ただ、長年の連携は結局のところ、両者が弱体化する原因にもなったわけで、自民党は創価学会票目当て・頼りになり、公明党は自民党批判がほぼ出来なくなりました。さらに人口減少・少子高齢化社会及び時代と社会の変化によって、創価学会自体も人数を減らしてきており、公明党自体が創価学会票をレバレッジに自民党へ要求を飲ませることが出来なくなったのが、今回の連立解消の一因でしょう。
では、自民党はどうするのか。
21世紀、特にこの数年は、西欧諸国に少し遅れて日本でも右傾化の状況が出てきました。それにより、日本の国会でも極右勢力と言える政党が議席を確保してきました。高市自民党が狙いやすいのはそこですが、いきなり狙うかどうかは微妙で、そのへんを狙いつつそうなっては困る維新・国民民主あたりに秋波を送るといった感じでしょう。

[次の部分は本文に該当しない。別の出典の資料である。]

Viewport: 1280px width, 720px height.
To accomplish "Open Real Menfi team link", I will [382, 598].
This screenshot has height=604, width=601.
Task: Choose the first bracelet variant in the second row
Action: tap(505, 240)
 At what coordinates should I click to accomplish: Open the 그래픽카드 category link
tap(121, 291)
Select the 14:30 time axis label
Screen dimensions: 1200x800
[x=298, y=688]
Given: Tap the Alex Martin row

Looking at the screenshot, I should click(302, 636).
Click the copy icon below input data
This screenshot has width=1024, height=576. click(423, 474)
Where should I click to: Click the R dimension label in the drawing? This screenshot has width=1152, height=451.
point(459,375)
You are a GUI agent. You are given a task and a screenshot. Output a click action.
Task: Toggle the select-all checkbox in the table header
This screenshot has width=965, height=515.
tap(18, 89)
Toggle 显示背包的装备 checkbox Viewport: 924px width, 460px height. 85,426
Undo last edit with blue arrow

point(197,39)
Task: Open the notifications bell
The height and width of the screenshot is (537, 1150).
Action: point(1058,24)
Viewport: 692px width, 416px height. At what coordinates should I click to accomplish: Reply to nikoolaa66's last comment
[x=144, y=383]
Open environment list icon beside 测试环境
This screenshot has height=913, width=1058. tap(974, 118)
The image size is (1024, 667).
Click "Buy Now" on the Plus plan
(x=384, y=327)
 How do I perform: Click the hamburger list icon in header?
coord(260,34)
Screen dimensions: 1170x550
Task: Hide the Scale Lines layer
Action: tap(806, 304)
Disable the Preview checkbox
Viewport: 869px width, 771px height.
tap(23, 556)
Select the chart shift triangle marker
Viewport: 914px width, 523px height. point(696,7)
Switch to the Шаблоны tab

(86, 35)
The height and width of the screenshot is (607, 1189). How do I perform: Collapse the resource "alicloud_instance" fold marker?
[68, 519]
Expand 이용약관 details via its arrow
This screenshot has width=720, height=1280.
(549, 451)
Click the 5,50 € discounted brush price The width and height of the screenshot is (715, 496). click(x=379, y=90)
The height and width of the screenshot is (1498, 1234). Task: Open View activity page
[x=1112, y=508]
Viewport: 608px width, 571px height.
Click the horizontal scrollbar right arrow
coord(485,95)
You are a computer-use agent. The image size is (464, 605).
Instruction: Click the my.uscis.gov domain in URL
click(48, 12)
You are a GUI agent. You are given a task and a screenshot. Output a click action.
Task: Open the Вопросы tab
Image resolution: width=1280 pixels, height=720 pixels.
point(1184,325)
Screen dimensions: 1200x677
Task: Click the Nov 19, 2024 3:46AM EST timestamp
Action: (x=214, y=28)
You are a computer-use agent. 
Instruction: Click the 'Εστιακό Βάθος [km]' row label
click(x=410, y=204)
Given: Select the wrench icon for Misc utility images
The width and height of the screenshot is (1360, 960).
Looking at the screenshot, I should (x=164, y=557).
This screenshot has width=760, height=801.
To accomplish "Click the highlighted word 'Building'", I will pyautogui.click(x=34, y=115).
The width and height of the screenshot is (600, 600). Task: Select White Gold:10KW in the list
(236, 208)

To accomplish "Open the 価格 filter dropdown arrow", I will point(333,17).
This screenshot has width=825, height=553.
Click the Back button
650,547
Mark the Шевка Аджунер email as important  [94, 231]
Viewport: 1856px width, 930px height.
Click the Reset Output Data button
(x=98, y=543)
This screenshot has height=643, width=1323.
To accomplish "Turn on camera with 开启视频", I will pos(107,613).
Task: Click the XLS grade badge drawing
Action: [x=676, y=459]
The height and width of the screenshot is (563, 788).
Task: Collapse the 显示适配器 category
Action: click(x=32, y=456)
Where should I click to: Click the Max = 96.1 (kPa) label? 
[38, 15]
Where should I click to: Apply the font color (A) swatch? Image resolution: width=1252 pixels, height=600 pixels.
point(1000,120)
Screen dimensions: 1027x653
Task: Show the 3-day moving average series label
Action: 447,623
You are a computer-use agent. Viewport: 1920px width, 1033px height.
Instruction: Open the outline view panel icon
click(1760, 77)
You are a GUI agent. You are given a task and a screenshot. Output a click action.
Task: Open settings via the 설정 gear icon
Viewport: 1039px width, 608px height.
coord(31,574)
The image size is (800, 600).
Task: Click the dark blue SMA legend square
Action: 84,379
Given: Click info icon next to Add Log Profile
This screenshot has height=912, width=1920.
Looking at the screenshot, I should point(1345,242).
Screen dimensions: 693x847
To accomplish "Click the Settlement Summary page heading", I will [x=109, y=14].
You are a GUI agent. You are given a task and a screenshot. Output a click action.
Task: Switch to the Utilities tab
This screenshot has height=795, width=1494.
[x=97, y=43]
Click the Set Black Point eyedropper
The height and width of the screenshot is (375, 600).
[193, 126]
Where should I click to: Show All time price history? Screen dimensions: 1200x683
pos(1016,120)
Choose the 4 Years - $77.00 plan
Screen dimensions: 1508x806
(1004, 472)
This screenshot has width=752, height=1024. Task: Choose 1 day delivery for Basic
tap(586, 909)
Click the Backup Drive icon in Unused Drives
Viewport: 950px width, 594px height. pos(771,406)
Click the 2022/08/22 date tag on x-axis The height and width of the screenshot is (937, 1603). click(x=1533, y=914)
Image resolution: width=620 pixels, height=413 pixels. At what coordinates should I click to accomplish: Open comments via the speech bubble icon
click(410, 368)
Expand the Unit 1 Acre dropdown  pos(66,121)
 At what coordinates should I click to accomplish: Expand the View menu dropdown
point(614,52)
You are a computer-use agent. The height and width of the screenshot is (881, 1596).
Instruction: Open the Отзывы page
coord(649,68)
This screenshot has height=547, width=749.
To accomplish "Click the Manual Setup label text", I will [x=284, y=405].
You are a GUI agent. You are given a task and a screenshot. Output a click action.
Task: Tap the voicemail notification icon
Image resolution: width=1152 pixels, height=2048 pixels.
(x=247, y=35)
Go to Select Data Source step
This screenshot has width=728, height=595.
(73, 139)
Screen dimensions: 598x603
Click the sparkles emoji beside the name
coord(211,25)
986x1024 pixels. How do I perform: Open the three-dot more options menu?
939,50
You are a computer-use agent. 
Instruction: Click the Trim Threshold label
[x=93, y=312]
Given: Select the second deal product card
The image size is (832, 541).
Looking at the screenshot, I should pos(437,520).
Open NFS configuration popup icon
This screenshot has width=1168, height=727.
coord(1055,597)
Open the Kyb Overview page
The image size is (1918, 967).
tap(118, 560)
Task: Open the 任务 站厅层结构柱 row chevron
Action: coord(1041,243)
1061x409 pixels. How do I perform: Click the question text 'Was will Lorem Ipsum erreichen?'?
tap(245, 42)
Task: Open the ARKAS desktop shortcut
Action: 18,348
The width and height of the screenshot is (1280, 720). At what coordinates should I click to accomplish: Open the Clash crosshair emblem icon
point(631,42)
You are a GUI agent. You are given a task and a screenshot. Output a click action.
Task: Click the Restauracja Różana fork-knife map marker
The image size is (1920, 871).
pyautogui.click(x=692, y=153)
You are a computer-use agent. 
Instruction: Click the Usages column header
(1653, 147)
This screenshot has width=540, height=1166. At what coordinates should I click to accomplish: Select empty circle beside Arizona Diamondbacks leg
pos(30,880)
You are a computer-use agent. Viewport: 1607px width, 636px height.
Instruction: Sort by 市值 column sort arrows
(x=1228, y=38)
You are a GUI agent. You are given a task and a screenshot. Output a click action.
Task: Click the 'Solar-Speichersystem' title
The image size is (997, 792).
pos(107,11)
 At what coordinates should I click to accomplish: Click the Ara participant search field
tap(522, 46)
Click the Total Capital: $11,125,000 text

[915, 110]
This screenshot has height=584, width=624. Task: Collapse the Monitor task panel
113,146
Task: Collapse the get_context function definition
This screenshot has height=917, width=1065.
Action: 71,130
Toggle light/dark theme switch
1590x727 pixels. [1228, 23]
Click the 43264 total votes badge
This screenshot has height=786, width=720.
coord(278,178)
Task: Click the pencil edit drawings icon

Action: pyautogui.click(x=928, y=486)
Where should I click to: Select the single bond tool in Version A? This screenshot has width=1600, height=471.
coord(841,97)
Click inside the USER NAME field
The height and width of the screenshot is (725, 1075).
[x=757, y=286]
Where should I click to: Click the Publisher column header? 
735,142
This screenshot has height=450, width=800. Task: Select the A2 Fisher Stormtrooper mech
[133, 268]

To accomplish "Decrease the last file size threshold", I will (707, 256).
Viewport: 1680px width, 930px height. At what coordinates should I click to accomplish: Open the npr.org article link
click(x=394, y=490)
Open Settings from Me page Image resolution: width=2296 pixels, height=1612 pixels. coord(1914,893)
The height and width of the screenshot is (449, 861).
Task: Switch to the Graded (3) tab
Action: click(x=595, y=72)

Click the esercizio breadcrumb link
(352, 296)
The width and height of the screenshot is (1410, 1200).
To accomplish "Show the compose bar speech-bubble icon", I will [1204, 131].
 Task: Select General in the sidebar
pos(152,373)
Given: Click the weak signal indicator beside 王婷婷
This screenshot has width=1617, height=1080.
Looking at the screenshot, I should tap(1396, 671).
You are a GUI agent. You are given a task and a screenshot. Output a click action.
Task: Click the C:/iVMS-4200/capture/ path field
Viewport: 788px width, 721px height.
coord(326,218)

実際に右寄りの連立政権が出来たら公明党の政権復帰の目は無くなります。なんで先に離脱しちゃったのか理解に苦しみます。連立していれば、自民党が〜〜党と組みたいといってきても公明党は却下することが出来ます。アレと一緒になるなら離脱するという脅しは効果があります。
しかし、先に離脱したらもう自民党に影響力を及ぼすことは出来ません。選挙協力は可能性があるようなことは斎藤代表がいっていましたが、選挙だけ協力するのもおかしいでしょう。とは言え、協力しなければ自民党(あるいは連立する政党)が落下傘候補を刺客として選挙区に送り込んで公明党重鎮を潰しにかかりかねません。
結構、今回の連立離脱は、結局規模が小さい方が損する結果になるような気がします。そもそも連立政権自体、大きい方の政党が得するものです。かつての自社さきがけ、自自公、自公保の連立で組んでいた小政党がいずれも潰れていったように。
故事成語にある「鶏肋」は、捨てるには惜しいが食べても腹の足しにはならない、という意味ですけれど、今の公明党は自民党にとってはそんな存在なんじゃないですかね。それを新総裁が、「なんやこれ、要らんやん」とバッサリ切った感があります。
今回の公明離脱により、自民党がすんなり政権を獲得できるかどうか不透明になってきていますが、野党勢力が全結集できるわけもなく(立憲・維新・国民・公明が組んでも過半数に足りない!)、数回目の決選投票で高市首相誕生となるでしょう。その上、一か八かで解散総選挙に打って出る可能性もあり、そうなったら自民党単独過半数になるか、自民党が別の党と連立政権を組んで過半数を獲得するか、はたまた別の政権が出来上がるか。
いずれにしても、公明党がキャスティング・ボードを握る可能性は少なそうです。